As no population-based survival data were available on CUP linking the location with the cause of death, we decided to investigate the issue [29]. However, basing analysis on the cause of death may be confusing because normally, the cause of cancer-related death in cancer patients is the primary cancer. However, CUP is an exception at least in Sweden because it is the only cancer for which death certificates give the site of fatal organ metastasis, as judged by the death registrar, as the cause of death. Death certificates are of high quality in Sweden because 85 % of cancer patients die in hospitals and, for over 90 % of cancer deaths, the related hospital records have been the basis on which the death certificate was issued [5, 29].
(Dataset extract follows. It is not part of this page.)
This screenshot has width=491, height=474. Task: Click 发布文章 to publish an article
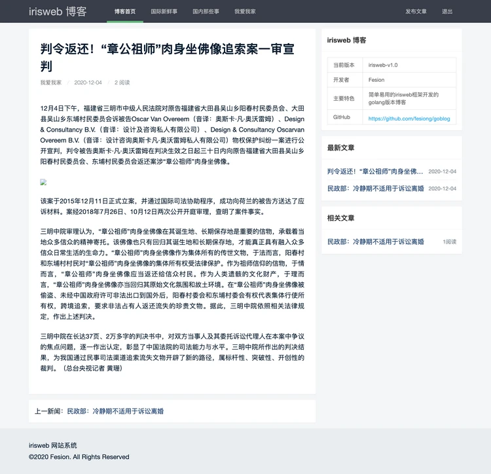pyautogui.click(x=416, y=12)

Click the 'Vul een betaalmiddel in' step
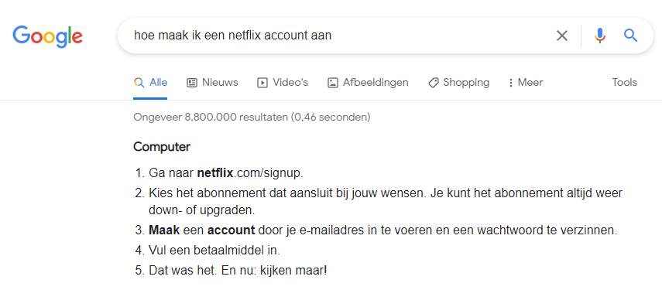click(214, 251)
A total of 9300 CUP patients with extranodal metastases of adenocarcinoma and undifferentiated carcinoma were identified from the Swedish Cancer Registry. Lung cancer was the most common cause of death in patients with CUP metastasis in the respiratory system, nervous system, bone, and skin, with a median survival of 3 months. Patients with peritoneal/retroperitoneal and pelvical metastasis died of ovarian cancer, with a favorable median survival of 8 months. Patients with pancreatic, liver, biliary, and colorectal cancers with liver metastasis succumbed quickly. The data showed that the location of metastases predicts site-specific cancer deaths which may point to the hidden primary tumor. The diagnostic arsenal should be used to find lung tumors when metastases are diagnosed in the respiratory or nervous system, bone, or skin; ovarian tumors should be suspected after diagnosis of pelvical metastases [29].